Hybrid Convolutional Neural Network-Transformer Model for End-to-End Binaural Sound Source Localization in Reverberant Environments

The end-to-end binaural sound source localization model can implicitly extract features from the original signal waveforms and take full advantage of neural networks. In this study, we propose a new deep learning-based end-to-end binaural sound source localization model called WavLocT, which employs a gammatone filter bank to simulate the frequency properties of the human ear and decomposes the signals received by microphones into subband signals. The WavLocT model has a unique feature extraction block that incorporates a convolutional neural network (CNN) and transformer structure, in which binaural localization features are extracted from different subband signal waveforms via the CNN structure.

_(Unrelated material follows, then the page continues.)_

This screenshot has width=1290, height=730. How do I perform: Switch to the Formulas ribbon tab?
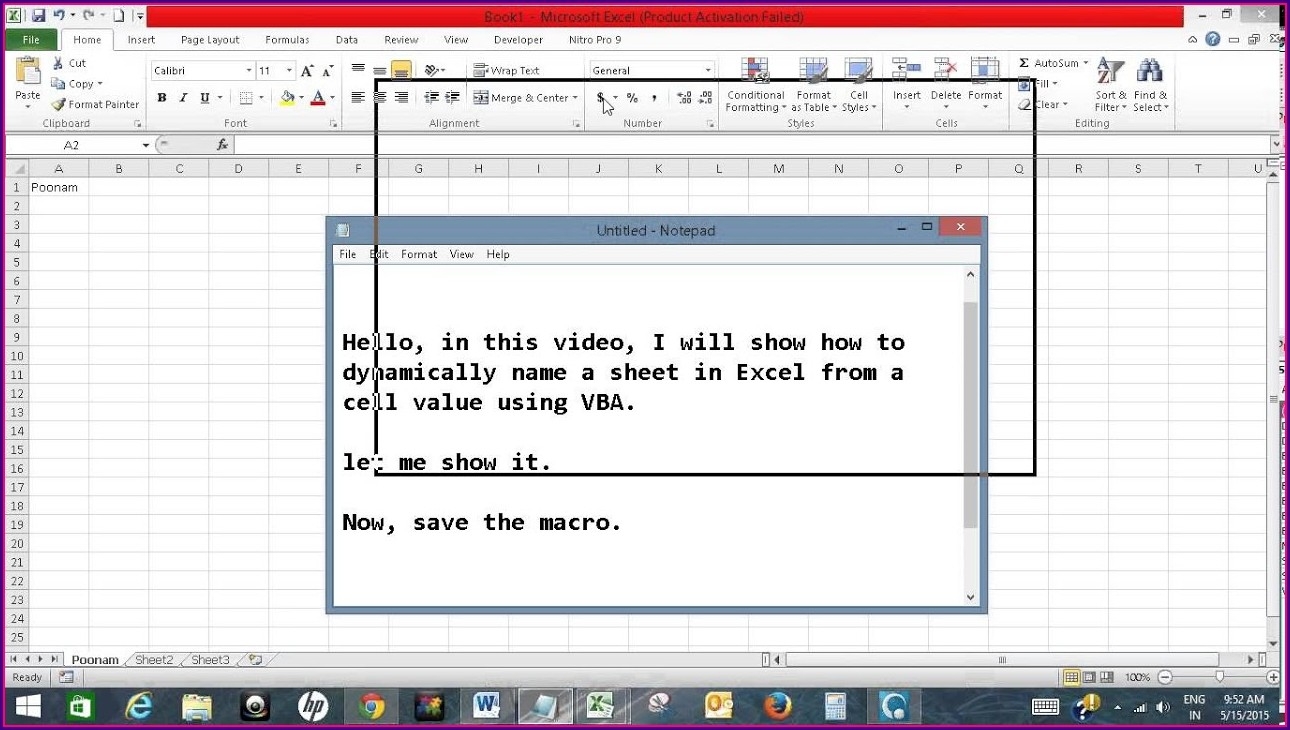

Additionally, we use a selective attention mechanism for different frequency subbands via the transformer encoder. In the training phase, we simulated three reverberant rooms of different sizes and trained two models separately for diffuse and directional noise environments. In the testing phase, we applied the trained models to both binaural room impulse response (BRIR)-matched and BRIR-mismatched environments. We selected the root mean square error (RMSE) and accuracy (Acc) as evaluation metrics to evaluate model performance and compared the results with those of two recent CNN-based end-to-end binaural sound source localization models. The results of the simulation experiments demonstrated that the proposed WavLocT model effectively estimated the azimuth of the desired speech signal in both diffuse and directional noise environments. Specifically, in the diffuse noise environment, WavLocT achieved an average RMSE of 6.45° and Acc of 70.02% across all mismatched rooms, outperforming WavLoc (6.72° RMSE, 56.10% Acc) and WavLocEC (7.46° RMSE, 65.86% Acc). In the directional noise environment, WavLocT achieved an average RMSE of 7.61° and Acc of 63.38% across all mismatched rooms, outperforming WavLoc (8.34° RMSE, 52.38% Acc) and WavLocEC (8.19° RMSE, 58.05% Acc).